Output the lines from the one containing "This screenshot has width=1180, height=1056." through the one containing "Looking at the screenshot, I should coord(241,593).", word for word.

-- Begin Supplied data --

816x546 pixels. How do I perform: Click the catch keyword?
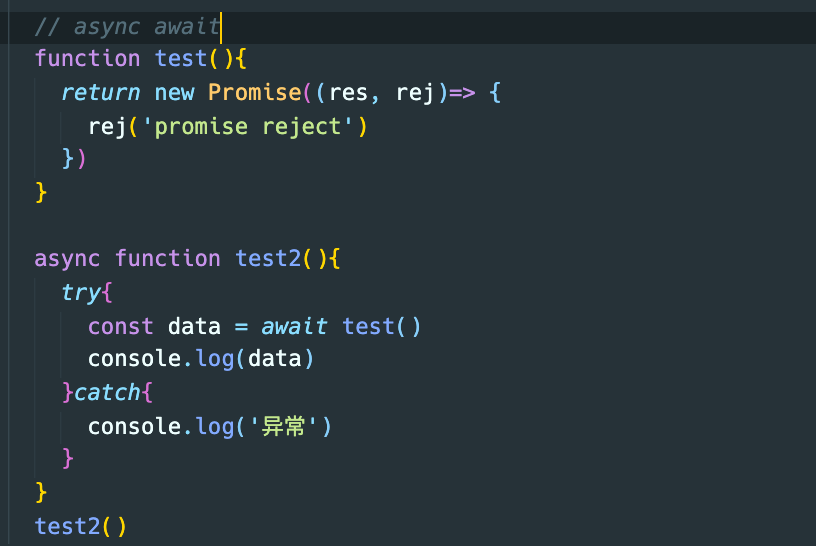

-- End Supplied data --
-- Begin Supplied data --

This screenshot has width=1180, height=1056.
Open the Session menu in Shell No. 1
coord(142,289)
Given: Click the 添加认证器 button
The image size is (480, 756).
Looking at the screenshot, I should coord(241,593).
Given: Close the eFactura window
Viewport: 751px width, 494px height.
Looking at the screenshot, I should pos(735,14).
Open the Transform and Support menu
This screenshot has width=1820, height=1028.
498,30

-- End Supplied data --

▸ **Problem solution**:
This screenshot has width=1180, height=1056.
Open the Session menu in Shell No. 1
coord(142,289)
Given: Click the 添加认证器 button
The image size is (480, 756).
Looking at the screenshot, I should coord(241,593).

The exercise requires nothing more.